In 2007, the Saudi Council of Ministers, headed by the late King Abdullah bin Abdulaziz, approved the system for combating information crimes, which ostensibly aims to combat cybercrimes by specifying crimes and the penalties prescribed for each of them.
New dark ages
Since then, freedom of opinion and expression in Saudi began to enter a dark tunnel, as the articles of this law were invoked to silence dissenting voices.
The government manipulates words to incriminate the activities of these opponents using terms like: destabilizing the country, insulting the king and so on.
With Muhammad bin Salman assuming the mandate of the Covenant, this dark tunnel became darker, as he launched unprecedented arbitrary arrest campaigns, under these articles, against activists, bloggers, opponents, even his cousins, famous businessmen and officials while designated the suitable crime for each one according to his job.
This law was issued to protect citizens from the evils of some Web users who worked on spreading scandals and harm citizens.
According to the Saudi Ministry of Communications and Information Technology, the law targets anyone who is involved in “illegally entering a website or changing the designs of this site, cancelling it, destroying it, modifying it, occupy its address, or causing harm to private lives through the misuse of mobile phones equipped with a camera or the like with the intention of defaming others and harming them through the means of various information technologies.
Although the authorities cannot accused be of not fulfilling the required role in this regard, the law is being misused, as it provides detention “for a period not exceeding ten years and a fine not exceeding five million riyals or one of them for each person who creates or publishes a website for terrorist organizations on the internet or a computer device to facilitate contact with the leaders of those organizations, or to promote their ideas, or to spread means of manufacturing explosives”.
In theory, imposing a law criminalizing these practices and fighting them is something that should be celebrated, but in reality “Are all those who detained accused of creating a website for terrorist organization, etc?
Those detainees are arrested for publishing a tweet criticizing some practice of the system, or after blogging about their wishes to enact a law or issue a decision that prohibits an order and approves another, which are legitimate rights and the real crime is depriving citizens of their rights.
Loujain Al-Hathloul, is detained for demanding the right of women to drive cars, and the preacher Sheikh Salman Al-Ouda, imprisoned for posting a tweet in which he hinted his desire for reconciliation between Qatar and Saudi Arabia, and another imprisoned for showing solidarity with another detainee. Some are released after intimidation, and others are still subject to humiliation for using their right to peacefully express their opinion.

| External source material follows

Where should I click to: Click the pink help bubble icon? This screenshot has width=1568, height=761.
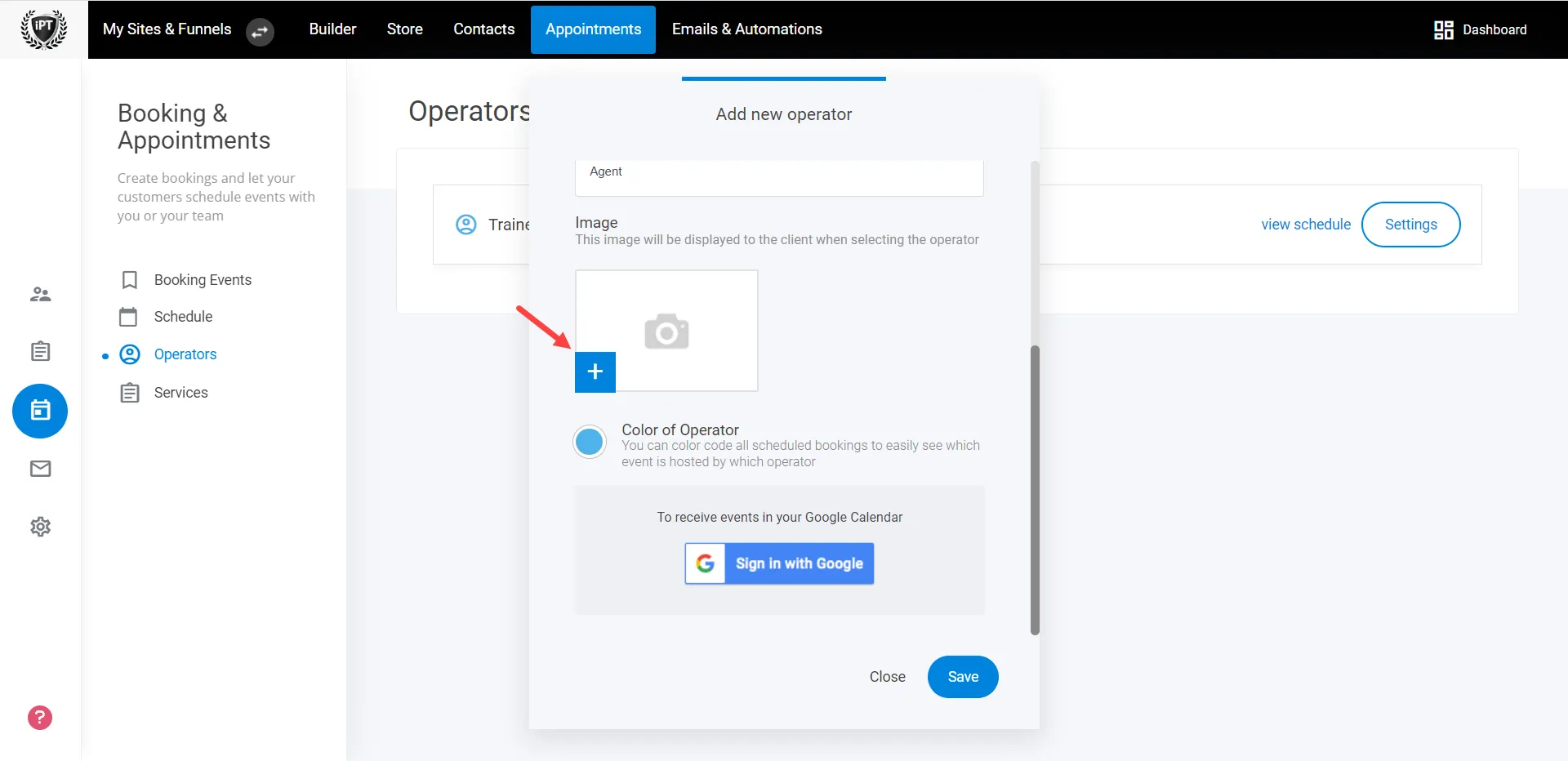click(38, 717)
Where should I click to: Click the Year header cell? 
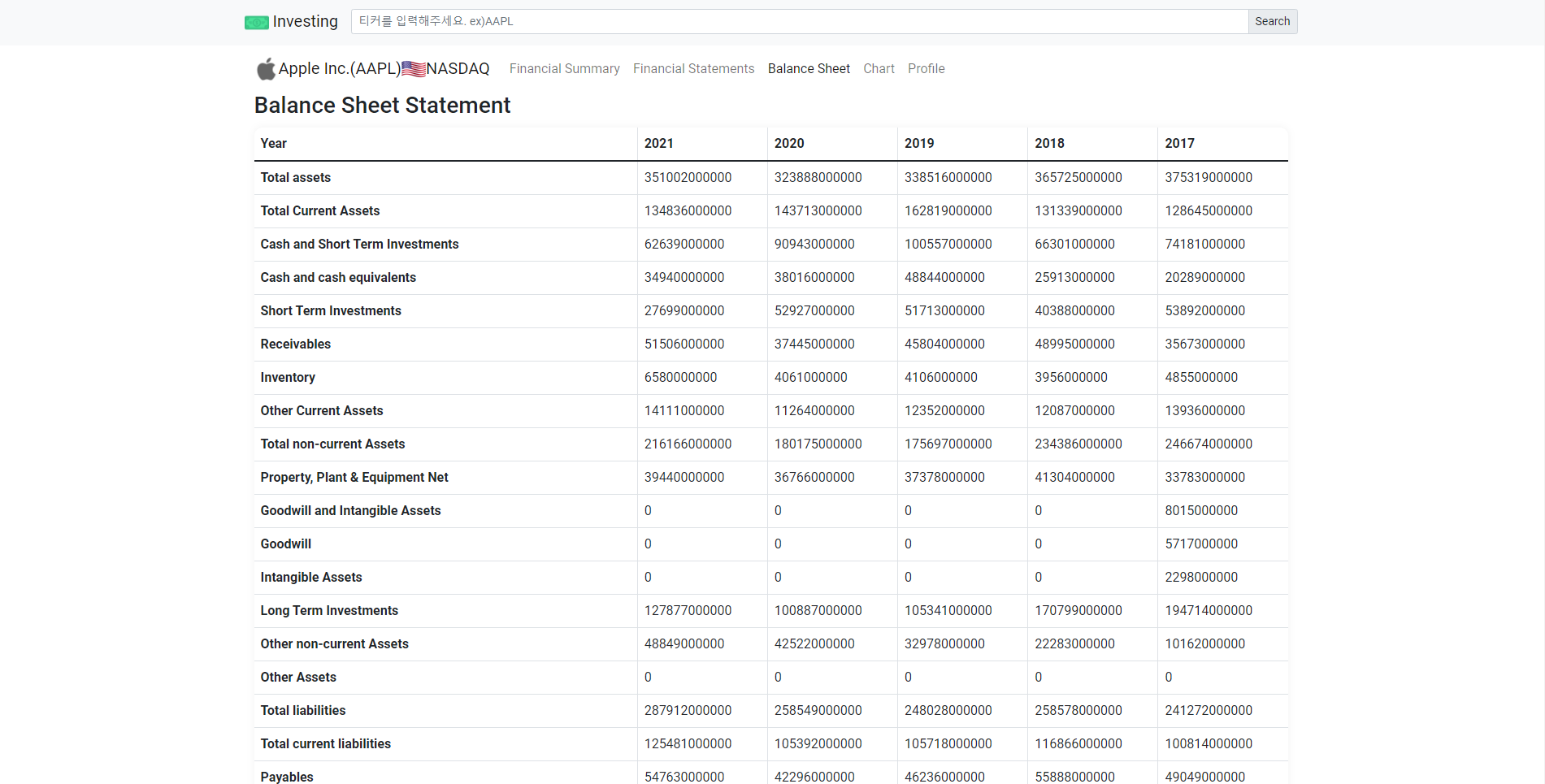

These articles neglect the conditions and age of detainee, as there are many minors under 18 arrested under the pretext of committing crimes that violate the provisions of the law, and if it is true, why doesn’t the government try to correct his ideas to preserve his mental health and psychology.
Journalists’ first enemy
The regime gave itself the right to delete visual, written and audio contents of journalists, preachers and thinkers, on the pretext that they pose a threat to the general security of the country and destabilize it. These in fact are loose terms that may be interpreted differently according to the judiciary, which leaves citizens in fear of expressing their ideas or even using social media.
Films have also been subject to this law. In 2019, the Saudi authorities objected against the context of the Netflix “Patriot Act” program, a well-known comedy program in the US presented by a Muslim of Indian origin, who criticized the political life in some countries, including Saudi Arabia, following the killing of Jamal Khashoggi.
The authorities considered this comedy a threat to the security of the country, offensive to the regime and the “guardian”, yet it never took action to prevent contents contrary to the customs and values of society such as homosexuality and sexual scenes.
This law was supposed to fight terrorists and criminals who violate the sanctities of others, but the reality is that it has become a weapon that the regime uses in the face of journalists, dissidents and human rights defenders, although blogging and tweeting are the most peaceful ways to express an opinion.